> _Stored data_
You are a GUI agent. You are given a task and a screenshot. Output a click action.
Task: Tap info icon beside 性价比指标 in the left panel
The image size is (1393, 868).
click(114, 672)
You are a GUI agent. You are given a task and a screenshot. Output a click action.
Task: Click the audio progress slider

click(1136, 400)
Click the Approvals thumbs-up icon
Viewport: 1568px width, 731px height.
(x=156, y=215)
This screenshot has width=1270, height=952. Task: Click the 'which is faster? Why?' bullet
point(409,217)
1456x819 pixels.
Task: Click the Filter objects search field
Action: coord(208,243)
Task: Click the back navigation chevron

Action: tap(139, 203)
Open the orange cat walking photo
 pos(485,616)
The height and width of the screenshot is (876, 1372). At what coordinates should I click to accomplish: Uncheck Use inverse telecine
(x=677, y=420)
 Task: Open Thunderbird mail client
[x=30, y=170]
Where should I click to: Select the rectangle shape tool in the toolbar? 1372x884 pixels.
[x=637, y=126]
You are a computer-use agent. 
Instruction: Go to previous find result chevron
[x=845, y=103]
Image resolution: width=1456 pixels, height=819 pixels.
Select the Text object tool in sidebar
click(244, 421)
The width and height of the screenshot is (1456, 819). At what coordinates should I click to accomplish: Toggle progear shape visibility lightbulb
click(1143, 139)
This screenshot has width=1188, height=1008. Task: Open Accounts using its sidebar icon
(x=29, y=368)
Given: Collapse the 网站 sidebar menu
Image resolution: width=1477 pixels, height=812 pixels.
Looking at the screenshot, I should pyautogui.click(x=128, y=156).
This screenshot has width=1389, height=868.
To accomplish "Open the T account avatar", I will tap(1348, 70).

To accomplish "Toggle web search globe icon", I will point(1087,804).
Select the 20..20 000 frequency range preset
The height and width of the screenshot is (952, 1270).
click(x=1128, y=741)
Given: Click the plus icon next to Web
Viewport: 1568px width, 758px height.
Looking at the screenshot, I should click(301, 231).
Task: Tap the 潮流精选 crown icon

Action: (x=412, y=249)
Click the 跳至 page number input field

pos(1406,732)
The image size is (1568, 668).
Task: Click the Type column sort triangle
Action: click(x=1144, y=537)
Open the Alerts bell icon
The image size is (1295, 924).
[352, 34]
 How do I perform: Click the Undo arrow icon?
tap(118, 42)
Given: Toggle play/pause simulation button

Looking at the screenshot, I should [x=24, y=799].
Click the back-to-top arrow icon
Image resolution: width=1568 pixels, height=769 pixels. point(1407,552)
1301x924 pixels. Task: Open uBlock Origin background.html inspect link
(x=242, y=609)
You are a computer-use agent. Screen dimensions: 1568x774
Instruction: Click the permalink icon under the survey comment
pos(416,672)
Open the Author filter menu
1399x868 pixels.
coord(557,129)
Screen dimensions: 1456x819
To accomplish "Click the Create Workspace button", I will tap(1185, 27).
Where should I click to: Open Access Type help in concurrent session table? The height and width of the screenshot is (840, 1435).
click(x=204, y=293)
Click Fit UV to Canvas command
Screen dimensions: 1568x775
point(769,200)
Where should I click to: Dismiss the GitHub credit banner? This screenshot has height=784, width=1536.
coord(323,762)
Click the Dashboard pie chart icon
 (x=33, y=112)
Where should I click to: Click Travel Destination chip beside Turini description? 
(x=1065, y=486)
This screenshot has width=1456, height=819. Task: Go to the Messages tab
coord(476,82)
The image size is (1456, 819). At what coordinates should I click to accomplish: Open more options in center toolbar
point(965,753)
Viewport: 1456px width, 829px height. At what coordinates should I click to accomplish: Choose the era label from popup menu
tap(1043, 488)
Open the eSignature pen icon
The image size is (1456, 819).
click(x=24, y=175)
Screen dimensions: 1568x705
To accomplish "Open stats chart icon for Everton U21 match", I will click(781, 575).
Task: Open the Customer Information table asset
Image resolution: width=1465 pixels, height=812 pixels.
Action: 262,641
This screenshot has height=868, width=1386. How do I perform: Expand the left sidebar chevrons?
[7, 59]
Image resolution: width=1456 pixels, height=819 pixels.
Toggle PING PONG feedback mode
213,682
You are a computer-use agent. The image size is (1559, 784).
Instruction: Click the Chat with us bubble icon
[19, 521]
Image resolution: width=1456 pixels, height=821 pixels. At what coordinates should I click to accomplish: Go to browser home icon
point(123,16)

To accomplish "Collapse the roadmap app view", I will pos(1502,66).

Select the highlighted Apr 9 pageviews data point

> _What you need to do_
Repeat the data in full. Nothing may be dropped or altered.

> _Exercise answer_
You are a GUI agent. You are given a task and a screenshot. Output a click action.
Task: Tap info icon beside 性价比指标 in the left panel
The image size is (1393, 868).
click(114, 672)
You are a GUI agent. You are given a task and a screenshot. Output a click action.
Task: Click the audio progress slider

click(1136, 400)
Click the Approvals thumbs-up icon
Viewport: 1568px width, 731px height.
(x=156, y=215)
This screenshot has width=1270, height=952. Task: Click the 'which is faster? Why?' bullet
point(409,217)
1456x819 pixels.
Task: Click the Filter objects search field
Action: coord(208,243)
Task: Click the back navigation chevron

Action: tap(139, 203)
Open the orange cat walking photo
 pos(485,616)
The height and width of the screenshot is (876, 1372). At what coordinates should I click to accomplish: Uncheck Use inverse telecine
(x=677, y=420)
 Task: Open Thunderbird mail client
[x=30, y=170]
Where should I click to: Select the rectangle shape tool in the toolbar? 1372x884 pixels.
[x=637, y=126]
You are a computer-use agent. 
Instruction: Go to previous find result chevron
[x=845, y=103]
Image resolution: width=1456 pixels, height=819 pixels.
Select the Text object tool in sidebar
click(244, 421)
The width and height of the screenshot is (1456, 819). At what coordinates should I click to accomplish: Toggle progear shape visibility lightbulb
click(1143, 139)
This screenshot has width=1188, height=1008. Task: Open Accounts using its sidebar icon
(x=29, y=368)
Given: Collapse the 网站 sidebar menu
Image resolution: width=1477 pixels, height=812 pixels.
Looking at the screenshot, I should pyautogui.click(x=128, y=156).
This screenshot has width=1389, height=868.
To accomplish "Open the T account avatar", I will tap(1348, 70).

To accomplish "Toggle web search globe icon", I will point(1087,804).
Select the 20..20 000 frequency range preset
The height and width of the screenshot is (952, 1270).
click(x=1128, y=741)
Given: Click the plus icon next to Web
Viewport: 1568px width, 758px height.
Looking at the screenshot, I should click(301, 231).
Task: Tap the 潮流精选 crown icon

Action: (x=412, y=249)
Click the 跳至 page number input field

pos(1406,732)
The image size is (1568, 668).
Task: Click the Type column sort triangle
Action: click(x=1144, y=537)
Open the Alerts bell icon
The image size is (1295, 924).
[352, 34]
 How do I perform: Click the Undo arrow icon?
tap(118, 42)
Given: Toggle play/pause simulation button

Looking at the screenshot, I should [x=24, y=799].
Click the back-to-top arrow icon
Image resolution: width=1568 pixels, height=769 pixels. point(1407,552)
1301x924 pixels. Task: Open uBlock Origin background.html inspect link
(x=242, y=609)
You are a computer-use agent. Screen dimensions: 1568x774
Instruction: Click the permalink icon under the survey comment
pos(416,672)
Open the Author filter menu
1399x868 pixels.
coord(557,129)
Screen dimensions: 1456x819
To accomplish "Click the Create Workspace button", I will tap(1185, 27).
Where should I click to: Open Access Type help in concurrent session table? The height and width of the screenshot is (840, 1435).
click(x=204, y=293)
Click Fit UV to Canvas command
Screen dimensions: 1568x775
point(769,200)
Where should I click to: Dismiss the GitHub credit banner? This screenshot has height=784, width=1536.
coord(323,762)
Click the Dashboard pie chart icon
 (x=33, y=112)
Where should I click to: Click Travel Destination chip beside Turini description? 
(x=1065, y=486)
This screenshot has width=1456, height=819. Task: Go to the Messages tab
coord(476,82)
The image size is (1456, 819). At what coordinates should I click to accomplish: Open more options in center toolbar
point(965,753)
Viewport: 1456px width, 829px height. At what coordinates should I click to accomplish: Choose the era label from popup menu
tap(1043, 488)
Open the eSignature pen icon
The image size is (1456, 819).
click(x=24, y=175)
Screen dimensions: 1568x705
To accomplish "Open stats chart icon for Everton U21 match", I will click(781, 575).
Task: Open the Customer Information table asset
Image resolution: width=1465 pixels, height=812 pixels.
Action: 262,641
This screenshot has height=868, width=1386. How do I perform: Expand the left sidebar chevrons?
[7, 59]
Image resolution: width=1456 pixels, height=819 pixels.
Toggle PING PONG feedback mode
213,682
You are a computer-use agent. The image size is (1559, 784).
Instruction: Click the Chat with us bubble icon
[19, 521]
Image resolution: width=1456 pixels, height=821 pixels. At what coordinates should I click to accomplish: Go to browser home icon
point(123,16)

To accomplish "Collapse the roadmap app view", I will pos(1502,66).

Select the highlighted Apr 9 pageviews data point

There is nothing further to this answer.